Elsevier

The Lancet

Volume 362, Issue 9380, 26 July 2003, Pages 271-280
The Lancet

Articles
Estimates of global and regional potential health gains from reducing multiple major risk factors

https://doi.org/10.1016/S0140-6736(03)13968-2Get rights and content

Summary

Background

Estimates of the disease burden due to multiple risk factors can show the potential gain from combined preventive measures. But few such investigations have been attempted, and none on a global scale. Our aim was to estimate the potential health benefits from removal of multiple major risk factors.

Methods

We assessed the burden of disease and injury attributable to the joint effects of 20 selected leading risk factors in 14 epidemiological subregions of the world. We estimated population attributable fractions, defined as the proportional reduction in disease or mortality that would occur if exposure to a risk factor were reduced to an alternative level, from data for risk factor prevalence and hazard size. For every disease, we estimated joint population attributable fractions, for multiple risk factors, by age and sex, from the direct contributions of individual risk factors. To obtain the direct hazards, we reviewed publications and re-analysed cohort data to account for that part of hazard that is mediated through other risks.

Results

Globally, an estimated 47% of premature deaths and 39% of total disease burden in 2000 resulted from the joint effects of the risk factors considered. These risks caused a substantial proportion of important diseases, including diarrhoea (92%–94%), lower respiratory infections (55–62%), lung cancer (72%), chronic obstructive pulmonary disease (60%), ischaemic heart disease (83–89%), and stroke (70–76%). Removal of these risks would have increased global healthy life expectancy by 9·3 years (17%) ranging from 4·4 years (6%) in the developed countries of the western Pacific to 16·1 years (43%) in parts of sub-Saharan Africa.

Interpretation

Removal of major risk factors would not only increase healthy life expectancy in every region, but also reduce some of the differences between regions. The potential for disease prevention and health gain from tackling major known risks simultaneously would be substantial.

Introduction

Reliable and comparable analysis of risks to health is key for prevention of disease and injury. Estimates of the burden of disease from individual health risks have been made for selected risk factors.1 Diseases and injuries are, however, almost always caused by multiple risk factors,2, 3 motivating the analysis of the health benefits of simultaneous reductions in multiple risks.

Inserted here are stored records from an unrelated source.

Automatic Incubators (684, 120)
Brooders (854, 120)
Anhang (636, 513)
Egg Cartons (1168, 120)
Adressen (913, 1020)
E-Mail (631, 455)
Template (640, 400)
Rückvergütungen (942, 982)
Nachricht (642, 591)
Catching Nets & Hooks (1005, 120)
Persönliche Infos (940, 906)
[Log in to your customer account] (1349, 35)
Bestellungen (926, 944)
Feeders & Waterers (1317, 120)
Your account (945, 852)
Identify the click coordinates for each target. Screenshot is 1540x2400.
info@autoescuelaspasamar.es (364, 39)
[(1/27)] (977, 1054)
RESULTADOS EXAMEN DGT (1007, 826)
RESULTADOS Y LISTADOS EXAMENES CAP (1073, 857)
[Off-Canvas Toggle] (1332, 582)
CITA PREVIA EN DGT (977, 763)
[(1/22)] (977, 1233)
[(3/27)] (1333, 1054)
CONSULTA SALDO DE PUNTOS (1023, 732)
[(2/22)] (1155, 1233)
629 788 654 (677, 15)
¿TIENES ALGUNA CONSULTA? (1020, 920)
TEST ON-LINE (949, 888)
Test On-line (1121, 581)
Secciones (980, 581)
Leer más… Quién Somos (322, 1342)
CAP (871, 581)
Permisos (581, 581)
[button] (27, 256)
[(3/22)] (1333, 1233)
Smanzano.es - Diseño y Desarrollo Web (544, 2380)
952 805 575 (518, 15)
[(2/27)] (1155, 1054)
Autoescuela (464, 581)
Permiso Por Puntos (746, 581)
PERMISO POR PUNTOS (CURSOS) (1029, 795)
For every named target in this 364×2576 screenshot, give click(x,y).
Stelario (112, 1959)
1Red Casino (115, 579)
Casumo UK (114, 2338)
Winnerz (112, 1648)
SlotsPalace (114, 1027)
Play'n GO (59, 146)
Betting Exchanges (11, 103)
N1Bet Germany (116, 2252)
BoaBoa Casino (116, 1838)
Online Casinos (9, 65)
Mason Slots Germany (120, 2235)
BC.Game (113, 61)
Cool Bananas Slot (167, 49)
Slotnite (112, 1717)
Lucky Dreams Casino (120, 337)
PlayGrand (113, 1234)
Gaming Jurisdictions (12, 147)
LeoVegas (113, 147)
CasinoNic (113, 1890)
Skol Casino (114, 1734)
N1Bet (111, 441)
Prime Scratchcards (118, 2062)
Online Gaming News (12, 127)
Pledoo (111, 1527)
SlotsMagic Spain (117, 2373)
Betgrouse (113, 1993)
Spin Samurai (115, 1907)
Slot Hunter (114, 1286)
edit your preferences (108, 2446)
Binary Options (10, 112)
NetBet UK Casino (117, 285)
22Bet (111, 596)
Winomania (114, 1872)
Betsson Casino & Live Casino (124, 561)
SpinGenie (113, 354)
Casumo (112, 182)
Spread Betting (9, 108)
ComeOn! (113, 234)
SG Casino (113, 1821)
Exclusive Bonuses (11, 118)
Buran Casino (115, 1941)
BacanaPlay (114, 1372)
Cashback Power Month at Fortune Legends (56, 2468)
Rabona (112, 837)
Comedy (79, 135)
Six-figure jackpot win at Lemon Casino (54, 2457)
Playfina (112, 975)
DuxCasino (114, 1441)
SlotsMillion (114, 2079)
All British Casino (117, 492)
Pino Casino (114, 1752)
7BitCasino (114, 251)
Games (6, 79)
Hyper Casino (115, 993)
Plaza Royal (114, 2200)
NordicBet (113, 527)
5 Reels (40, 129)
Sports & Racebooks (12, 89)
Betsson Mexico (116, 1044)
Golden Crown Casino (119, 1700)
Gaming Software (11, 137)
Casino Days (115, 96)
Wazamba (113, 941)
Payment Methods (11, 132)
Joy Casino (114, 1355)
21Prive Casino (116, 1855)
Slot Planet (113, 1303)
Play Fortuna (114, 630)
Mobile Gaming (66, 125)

Assessment of the combined effects of multiple distant risks is especially important because many factors act through intermediate factors,4, 5 or in combination with others. For example, education, occupation, and income can affect smoking, physical activity, and diet, which are risk factors for vascular diseases, both directly and through intermediate factors such as body-mass index (BMI), blood pressure, and cholesterol. Multicausality also means that various interventions can be used for disease prevention. The specific choice of interventions is determined by cost, technology availability, infrastructure, and preferences.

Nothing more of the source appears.